M.I.T. and the White House Ask: How Big Data Should be Used in Online Learning?

Dear Commons Community,

The New York Times has an article this morning reporting on a workshop titled, Big Data Privacy, sponsored by M.I.T. and the White House.  M.I.T. is hosting the event because it finds itself sitting on a wealth of student data that researchers might use to compare the efficacy of virtual teaching methods, and perhaps advance the field of Web-based instruction.  As reported:

“Since its inception several years ago, for instance, MITx (M.I.T.’s open learning platform) has attracted more than 760,000 unique registered users from about 190 countries, university officials said.
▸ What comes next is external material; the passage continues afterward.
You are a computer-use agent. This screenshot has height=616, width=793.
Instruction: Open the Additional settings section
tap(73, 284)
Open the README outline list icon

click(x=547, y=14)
Those users have generated 700 million interactions with the school’s learning system and have contributed around 423,000 forum entries, many of them quite personal.

As researchers contemplate mining the students’ details, however, the university is grappling with ethical issues raised by the collection and analysis of these huge data sets, known familiarly as Big Data, said L. Rafael Reif, the president of M.I.T.
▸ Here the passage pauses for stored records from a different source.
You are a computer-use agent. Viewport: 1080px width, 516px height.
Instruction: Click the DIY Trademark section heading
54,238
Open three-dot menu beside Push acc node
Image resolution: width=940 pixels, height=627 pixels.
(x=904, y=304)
For instance, he said, serious privacy breaches could hypothetically occur if someone were to correlate the personal forum postings of online students with institutional records that the university had de-identified for research purposes.
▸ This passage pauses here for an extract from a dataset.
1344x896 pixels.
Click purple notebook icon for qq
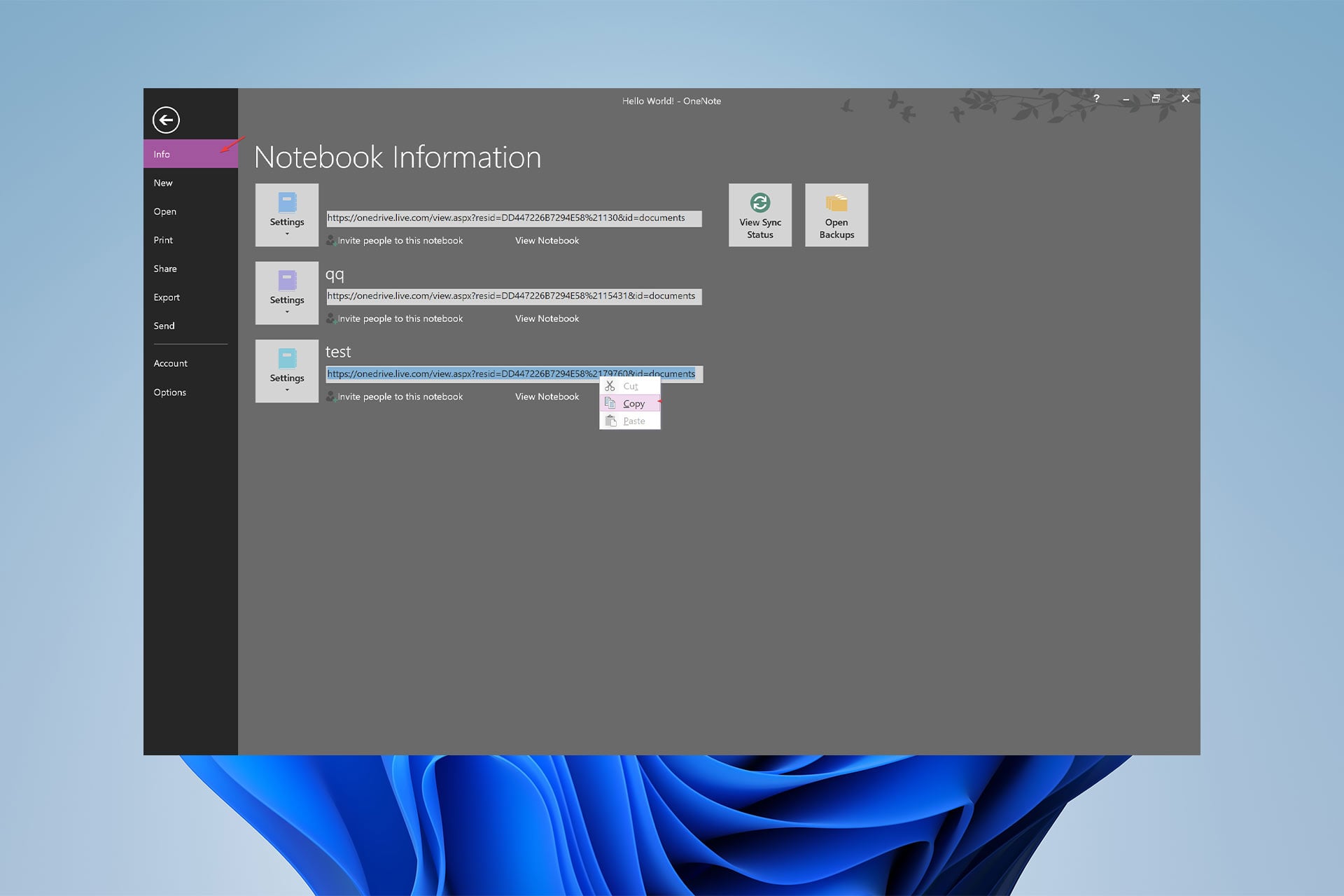tap(287, 281)
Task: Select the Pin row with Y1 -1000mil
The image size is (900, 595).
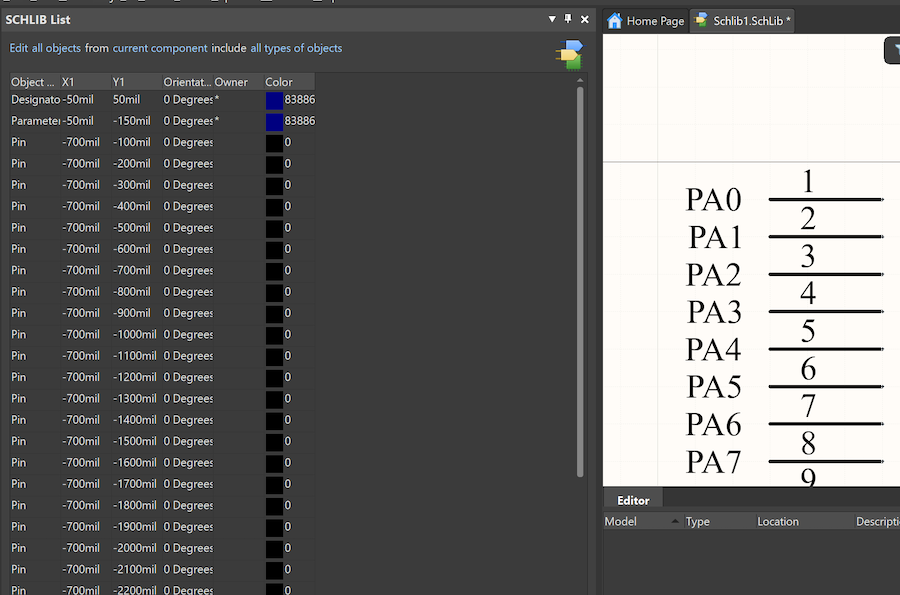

“How do we set the boundaries, and balance the competing interests?” Dr. Reif asked in a public talk on Monday morning. “If you believe in the potential of digital learning, you have to care about the larger question: How can we harness this flood of data to generate positive change — without destroying the very idea of privacy? Parallel questions hover over our work in field after field.”

The issues being raised at this workshop are indeed important.  First, Internet-based online learning has been evolving for almost twenty years. There is already a good deal of research on the efficacy of online and blended learning environments including student and faculty interactions.  The introduction of massive open online courses, however, has generated a whole other level of scale that should be studied.  Second, the issue of privacy in the “online classroom” has had much less study and ethical issues rightfully should be examined.  Faculty and students need to have some say as to whether their course interactions are to be subjected to study either internally by administration or externally by researchers. On the latter issue, I would erred on the side of caution given the problems of privacy in commerce, social media, and government that have exploded in the past several years.